◆ Document extract ◆
--- START ---
- From: Dimona <mmm@xxxxxxx>
- Date: Fri, 26 Jun 2009 21:27:05 +0200
Find everything you need copied and posted below, no need to visit any website:
Response Part 2: Complexities of Key Management
Published by jresch on June 24, 2009 in Uncategorized.
In a recent post we discussed some drawbacks of encryption. We received a lot of feedback, both negative and positive. Now we’d like to explore some of the math behind that claim and clarify some of the points we made.
This is the second post in a 3 part series. We will discuss the following points in these three posts:
Today’s encryption systems are designed to provide a sufficient level of security for protecting against today’s threats. These systems are not designed to provide security for long term storage over decades. The security benefits of Dispersal are more resistant to advances in computing power and mathematical discoveries.
Today’s storage systems generally make a trade-off between confidentiality and availability. Systems which accomplish both do exist, but often at the expense of low storage efficiency. Dispersal allows the user to achieve high levels of confidentiality and availability while minimizing storage inefficiency.
Given current laws, companies must disclose data loss regardless of whether data was encrypted or not. Dispersal changes the conversation because a typical loss event will result in the original data being mathematically impossible to recover from any lost components.
Confidentiality vs. Availability
When storing important confidential data, one has two goals:
Availability: The data should always be available to the authorized entities, and never be lost
Confidentiality: The data should be kept private and inaccessible to unauthorized entities
So simultaneously we must keep the data as available as possible to the right individuals while also keeping it as unavailable as possible to the wrong individuals. Traditionally, confidentiality is achieved using encryption. By encrypting the data all efforts toward confidentiality can focus on the key, because encrypted data remains private to someone who doesn’t have the key.
--- END ---
◆ Data lines ◆
--- START ---
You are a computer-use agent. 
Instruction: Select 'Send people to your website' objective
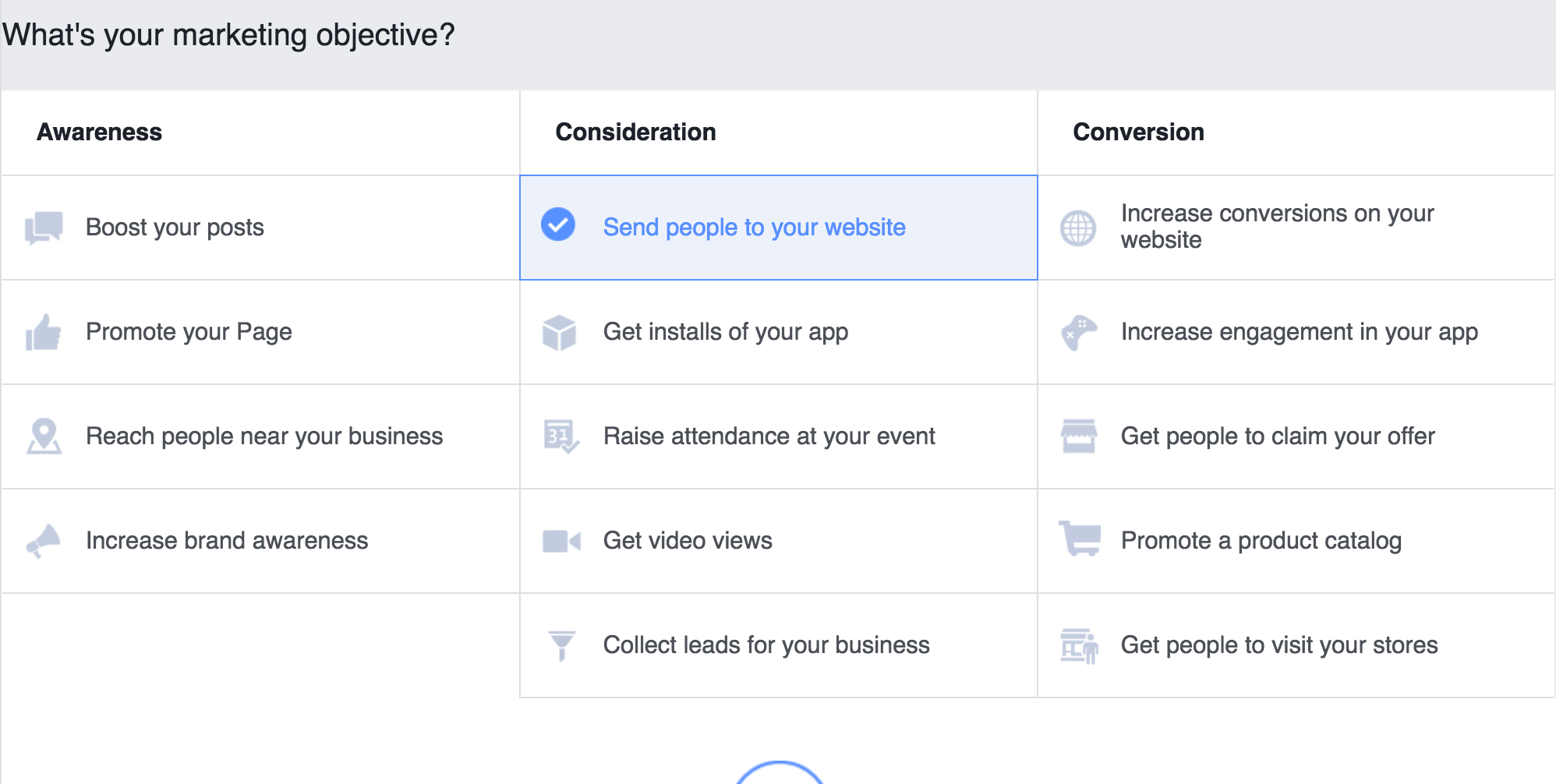point(754,228)
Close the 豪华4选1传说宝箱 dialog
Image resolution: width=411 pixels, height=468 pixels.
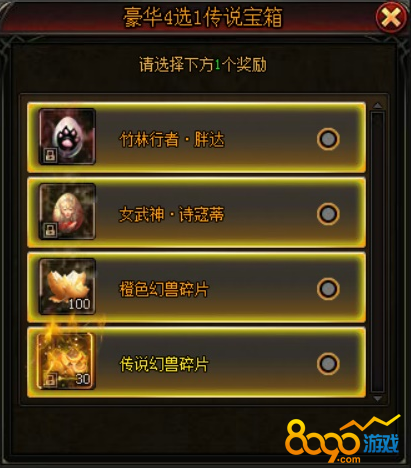pyautogui.click(x=391, y=17)
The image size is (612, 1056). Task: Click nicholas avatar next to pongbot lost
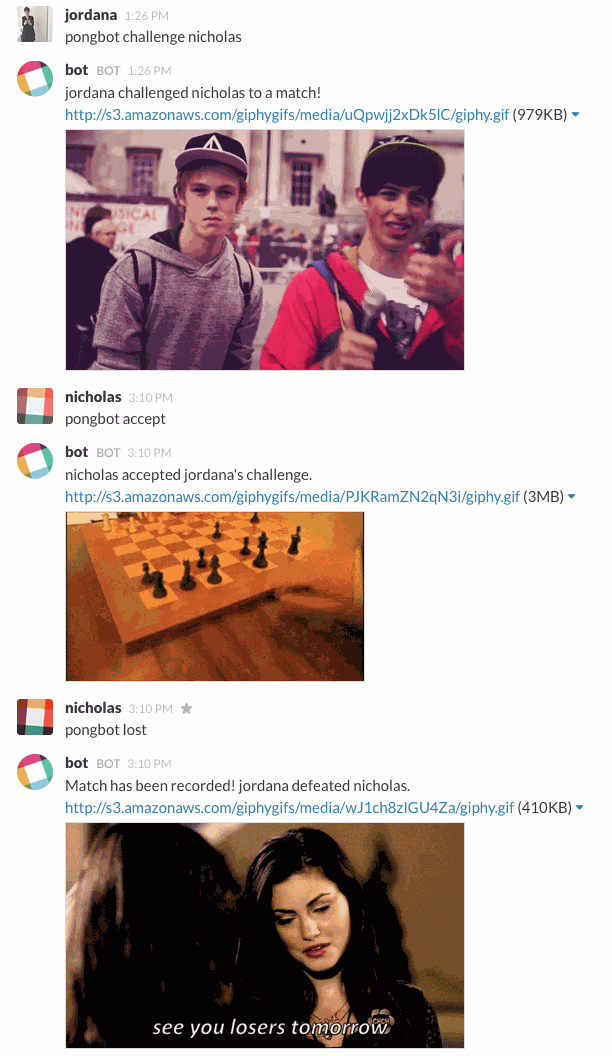coord(34,717)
--- END ---
◆ What you are asked to do ◆
Carry on the mailing-list post about encryption key management and dispersal, picking up right after its final sentence.

◆ Result of this task ◆
One could stop here, having achieved a decent level of confidentiality but only if one doesn’t care about losing the data. In the current state, such data would be highly vulnerable to loss. If the hard drive, CD-ROM, thumb drive or whatever media storing the key is lost, breaks or becomes corrupted then the encrypted data will remain forever irretrievable. Likewise any similar problem with the media storing the encrypted data will cause a loss of data.
One way to deal with the threat of loss in this situation is to make multiple copies. Backup the encrypted data to tape, or to another off-site location. Likewise store multiple copies of the key in different locations to prevent the failure or loss of any one device from causing a loss of data. In doing so one will have achieved a decent level of availability.
In making all these copies to maintain availability, what have we done to our confidentiality? We now have multiple copies of encrypted data, and multiple copies of the key. Each copy represents another attack vector for an adversary, and another thing which attention must be focused on protecting. The more we try to enhance availability the worse things become for confidentiality.
If only we could have the best of both worlds: a high level of availability AND confidentiality.
Secret Sharing schemes promise just that: high availability and confidentiality. They have been known for a long time, having been invented independently by Adi Shamir and George Blakley in 1979, and some key management systems use it for storing keys.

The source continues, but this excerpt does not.